The problem> From the records below, copy the lines that include "Digital".

Material provided>
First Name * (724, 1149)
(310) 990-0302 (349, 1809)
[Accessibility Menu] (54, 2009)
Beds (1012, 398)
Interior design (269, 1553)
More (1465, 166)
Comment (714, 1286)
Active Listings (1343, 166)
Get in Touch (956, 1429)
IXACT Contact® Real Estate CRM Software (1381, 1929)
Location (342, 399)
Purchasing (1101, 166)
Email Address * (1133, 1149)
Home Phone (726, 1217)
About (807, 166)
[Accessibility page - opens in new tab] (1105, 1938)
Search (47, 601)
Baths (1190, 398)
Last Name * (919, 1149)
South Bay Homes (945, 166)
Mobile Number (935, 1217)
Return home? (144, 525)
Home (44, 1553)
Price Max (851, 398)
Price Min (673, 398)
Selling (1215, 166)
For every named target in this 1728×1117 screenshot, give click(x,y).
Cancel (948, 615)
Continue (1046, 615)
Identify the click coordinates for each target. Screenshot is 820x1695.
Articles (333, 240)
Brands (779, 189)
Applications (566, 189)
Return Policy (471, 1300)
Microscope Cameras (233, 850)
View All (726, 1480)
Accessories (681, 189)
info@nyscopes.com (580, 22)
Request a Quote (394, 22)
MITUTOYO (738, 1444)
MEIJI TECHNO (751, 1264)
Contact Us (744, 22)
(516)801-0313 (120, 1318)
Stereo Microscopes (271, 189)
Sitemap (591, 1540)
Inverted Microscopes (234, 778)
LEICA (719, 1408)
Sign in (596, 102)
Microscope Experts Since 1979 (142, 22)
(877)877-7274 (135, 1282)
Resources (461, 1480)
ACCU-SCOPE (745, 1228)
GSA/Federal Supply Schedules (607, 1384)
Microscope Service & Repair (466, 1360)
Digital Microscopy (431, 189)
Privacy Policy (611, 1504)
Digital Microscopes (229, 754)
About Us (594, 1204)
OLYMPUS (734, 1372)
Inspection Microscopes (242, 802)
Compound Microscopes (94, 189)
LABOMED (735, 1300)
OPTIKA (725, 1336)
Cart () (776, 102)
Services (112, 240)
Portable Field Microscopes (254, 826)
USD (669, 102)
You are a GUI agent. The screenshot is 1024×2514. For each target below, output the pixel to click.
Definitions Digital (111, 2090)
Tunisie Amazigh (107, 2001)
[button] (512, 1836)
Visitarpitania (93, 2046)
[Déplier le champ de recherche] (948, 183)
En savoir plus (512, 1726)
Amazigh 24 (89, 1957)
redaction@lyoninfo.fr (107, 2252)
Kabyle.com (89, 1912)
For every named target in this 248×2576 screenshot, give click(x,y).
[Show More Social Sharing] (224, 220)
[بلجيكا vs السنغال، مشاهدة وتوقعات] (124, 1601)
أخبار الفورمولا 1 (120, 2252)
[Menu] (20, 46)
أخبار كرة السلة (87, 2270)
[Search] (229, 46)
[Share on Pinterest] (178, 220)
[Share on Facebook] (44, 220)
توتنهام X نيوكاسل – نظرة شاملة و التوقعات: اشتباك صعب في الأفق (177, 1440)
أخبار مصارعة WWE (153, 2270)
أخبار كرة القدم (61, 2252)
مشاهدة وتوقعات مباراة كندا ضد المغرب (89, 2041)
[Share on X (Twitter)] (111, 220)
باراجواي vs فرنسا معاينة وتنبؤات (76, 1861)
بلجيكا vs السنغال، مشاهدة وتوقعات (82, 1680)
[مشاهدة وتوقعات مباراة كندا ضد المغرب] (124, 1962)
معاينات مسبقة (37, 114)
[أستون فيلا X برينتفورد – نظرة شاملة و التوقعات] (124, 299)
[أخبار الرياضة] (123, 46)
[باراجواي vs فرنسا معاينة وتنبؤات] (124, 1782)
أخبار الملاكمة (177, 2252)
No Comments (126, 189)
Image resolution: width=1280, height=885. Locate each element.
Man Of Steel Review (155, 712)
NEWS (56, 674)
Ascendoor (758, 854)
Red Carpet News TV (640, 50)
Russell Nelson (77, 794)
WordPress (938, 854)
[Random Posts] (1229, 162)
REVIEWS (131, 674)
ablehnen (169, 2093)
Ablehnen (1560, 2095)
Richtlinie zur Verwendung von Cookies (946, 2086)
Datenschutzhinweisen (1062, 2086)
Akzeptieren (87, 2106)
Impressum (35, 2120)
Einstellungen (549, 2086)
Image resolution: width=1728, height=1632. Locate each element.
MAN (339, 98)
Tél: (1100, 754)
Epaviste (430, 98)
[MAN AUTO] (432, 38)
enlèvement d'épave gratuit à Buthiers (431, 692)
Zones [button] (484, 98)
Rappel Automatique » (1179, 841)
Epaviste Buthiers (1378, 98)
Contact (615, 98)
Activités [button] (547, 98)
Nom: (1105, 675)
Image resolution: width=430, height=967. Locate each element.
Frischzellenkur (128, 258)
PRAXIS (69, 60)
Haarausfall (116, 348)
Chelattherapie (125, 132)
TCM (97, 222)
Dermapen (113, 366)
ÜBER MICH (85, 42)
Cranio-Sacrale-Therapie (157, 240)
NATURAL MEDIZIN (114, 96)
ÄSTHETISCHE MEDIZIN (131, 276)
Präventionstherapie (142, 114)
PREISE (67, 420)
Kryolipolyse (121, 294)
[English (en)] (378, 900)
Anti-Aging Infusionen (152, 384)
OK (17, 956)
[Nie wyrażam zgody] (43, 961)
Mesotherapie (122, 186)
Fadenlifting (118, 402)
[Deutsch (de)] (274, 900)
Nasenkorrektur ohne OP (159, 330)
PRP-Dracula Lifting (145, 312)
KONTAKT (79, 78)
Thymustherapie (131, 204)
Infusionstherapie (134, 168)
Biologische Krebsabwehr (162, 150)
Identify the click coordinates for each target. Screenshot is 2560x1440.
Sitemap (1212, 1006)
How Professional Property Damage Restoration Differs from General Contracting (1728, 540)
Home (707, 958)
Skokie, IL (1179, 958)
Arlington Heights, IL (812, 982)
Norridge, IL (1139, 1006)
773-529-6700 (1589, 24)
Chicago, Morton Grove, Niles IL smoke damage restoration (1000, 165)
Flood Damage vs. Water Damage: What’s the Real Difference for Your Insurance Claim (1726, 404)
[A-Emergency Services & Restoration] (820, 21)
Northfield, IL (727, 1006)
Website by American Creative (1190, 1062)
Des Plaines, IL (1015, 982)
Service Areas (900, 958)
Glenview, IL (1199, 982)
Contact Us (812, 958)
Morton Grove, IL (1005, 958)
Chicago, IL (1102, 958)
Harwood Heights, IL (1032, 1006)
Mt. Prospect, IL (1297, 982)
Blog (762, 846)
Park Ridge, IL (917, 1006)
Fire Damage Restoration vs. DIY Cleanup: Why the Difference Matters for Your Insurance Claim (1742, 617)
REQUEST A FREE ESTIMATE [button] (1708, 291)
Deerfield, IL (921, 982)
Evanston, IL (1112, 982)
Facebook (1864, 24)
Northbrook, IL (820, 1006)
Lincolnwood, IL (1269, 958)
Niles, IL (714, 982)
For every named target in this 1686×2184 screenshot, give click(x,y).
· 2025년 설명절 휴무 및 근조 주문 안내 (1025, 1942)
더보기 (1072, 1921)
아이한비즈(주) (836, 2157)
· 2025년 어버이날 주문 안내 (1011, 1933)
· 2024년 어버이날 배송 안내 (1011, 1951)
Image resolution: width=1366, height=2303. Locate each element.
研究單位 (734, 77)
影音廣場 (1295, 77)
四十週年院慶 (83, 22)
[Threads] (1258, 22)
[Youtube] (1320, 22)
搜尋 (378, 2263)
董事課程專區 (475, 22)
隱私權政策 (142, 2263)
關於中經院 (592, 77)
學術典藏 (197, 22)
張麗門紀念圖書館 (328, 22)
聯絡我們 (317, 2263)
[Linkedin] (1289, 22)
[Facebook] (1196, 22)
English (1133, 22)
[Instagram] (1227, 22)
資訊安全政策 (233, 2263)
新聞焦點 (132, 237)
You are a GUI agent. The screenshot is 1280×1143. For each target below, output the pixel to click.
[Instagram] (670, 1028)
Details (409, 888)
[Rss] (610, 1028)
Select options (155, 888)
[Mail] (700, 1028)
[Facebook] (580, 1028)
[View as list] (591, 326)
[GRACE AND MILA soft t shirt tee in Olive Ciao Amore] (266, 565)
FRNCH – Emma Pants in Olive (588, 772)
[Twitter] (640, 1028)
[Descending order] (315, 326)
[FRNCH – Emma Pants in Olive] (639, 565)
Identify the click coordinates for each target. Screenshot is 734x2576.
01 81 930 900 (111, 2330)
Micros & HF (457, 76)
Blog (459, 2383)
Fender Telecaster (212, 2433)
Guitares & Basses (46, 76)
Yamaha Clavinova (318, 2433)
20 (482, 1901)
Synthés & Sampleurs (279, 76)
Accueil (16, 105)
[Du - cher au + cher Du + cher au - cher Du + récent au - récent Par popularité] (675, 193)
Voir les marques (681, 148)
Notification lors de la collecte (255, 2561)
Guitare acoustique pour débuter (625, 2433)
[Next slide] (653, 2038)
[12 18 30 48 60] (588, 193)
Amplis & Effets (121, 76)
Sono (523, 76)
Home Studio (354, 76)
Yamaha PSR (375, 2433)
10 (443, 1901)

Response to this task>
Digital Microscopy (431, 189)
Digital Microscopes (229, 754)
Definitions Digital (111, 2090)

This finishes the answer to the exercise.